Perlu diketahui bahwa di antara Ahli Kitab ada sebagian orang yang tidak meyakini kenabian Nabi Sulaiman a.s. Dengan kata lain, mereka mendustakannya. Karena itu, dalam konteks kisah ini terdapat hal-hal yang mungkar, dan yang paling parah ialah disebutkannya istri-istri Nabi Sulaiman a.s. (yang dapat disetubuhi oleh setan itu di masa haidnya).
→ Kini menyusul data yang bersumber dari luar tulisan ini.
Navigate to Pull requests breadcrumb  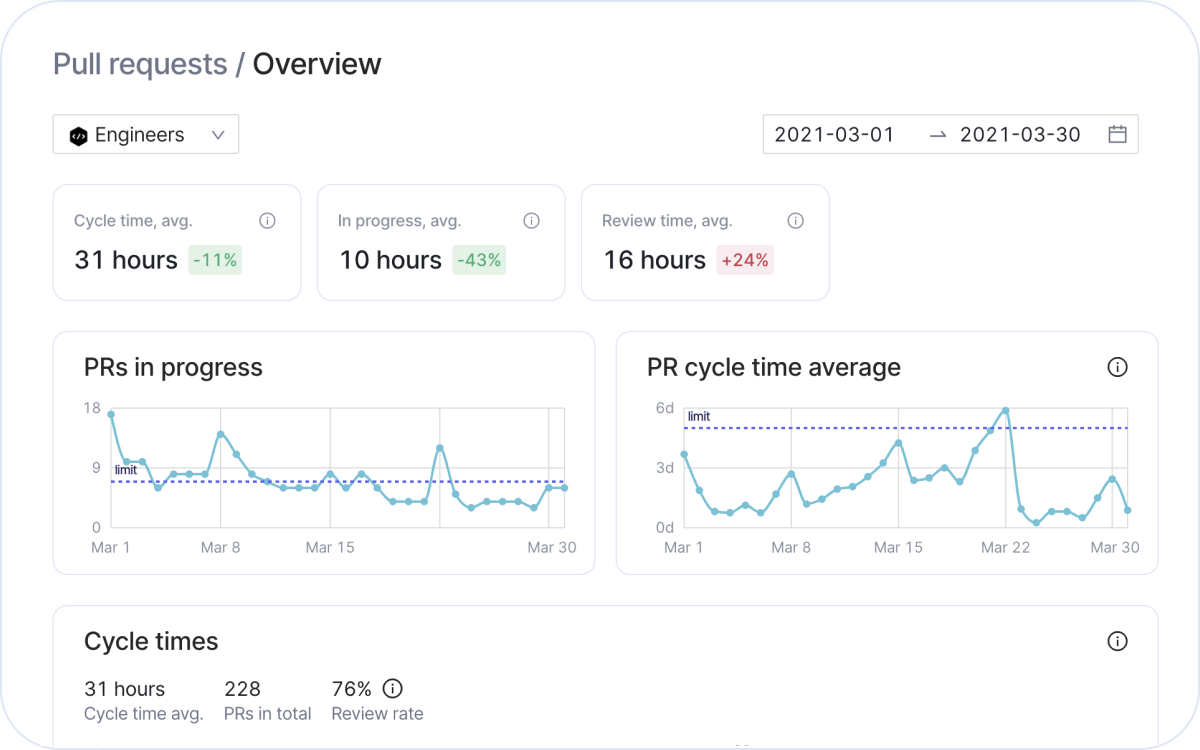(x=140, y=64)
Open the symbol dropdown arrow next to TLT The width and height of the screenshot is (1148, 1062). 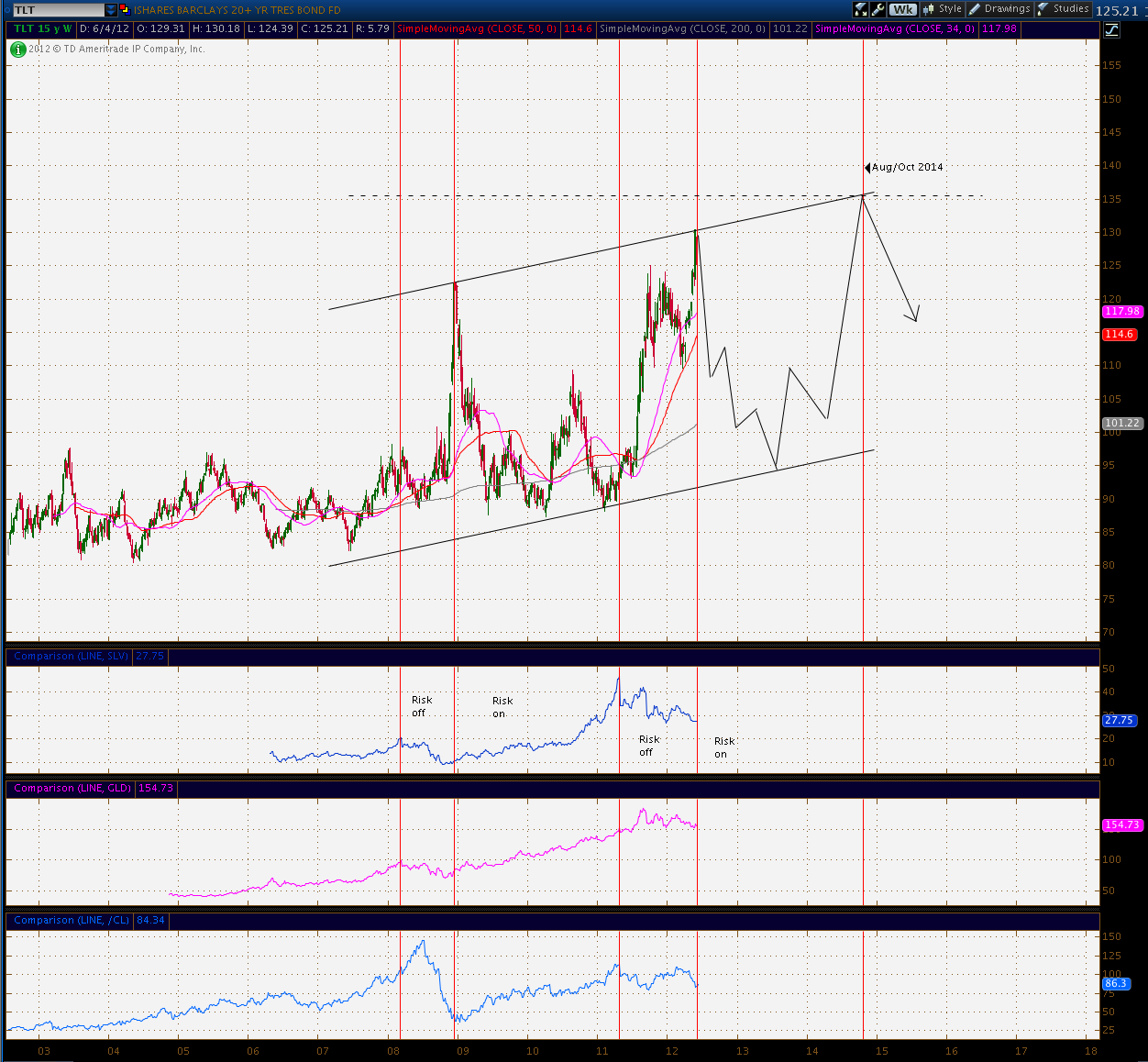click(x=111, y=10)
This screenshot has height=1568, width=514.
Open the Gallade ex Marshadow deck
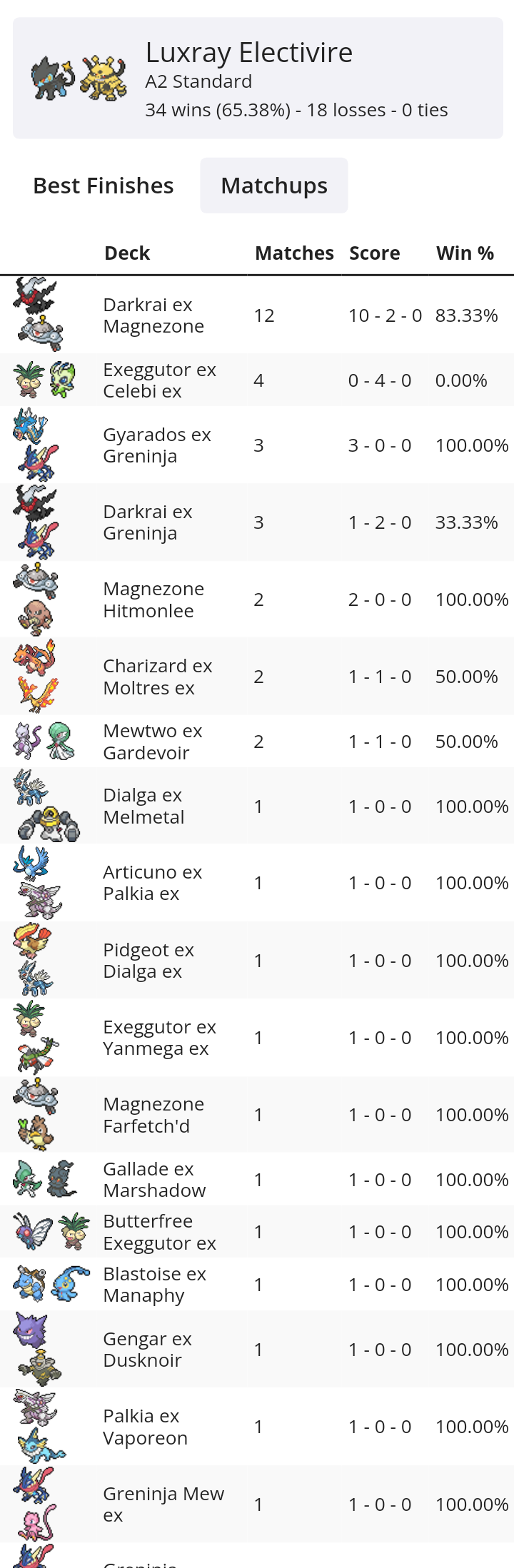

Karena sesungguhnya menurut riwayat yang terkenal dari Mujahid dan para imam ulama Salaf lainnya yang bukan hanya seorang, setan atau jin itu tidak dapat menguasai istri-istri Nabi Sulaiman, bahkan Allah ﷻ telah menjaga mereka dari setan itu untuk memelihata kehormatan dan kemuliaan Sulaiman a.s.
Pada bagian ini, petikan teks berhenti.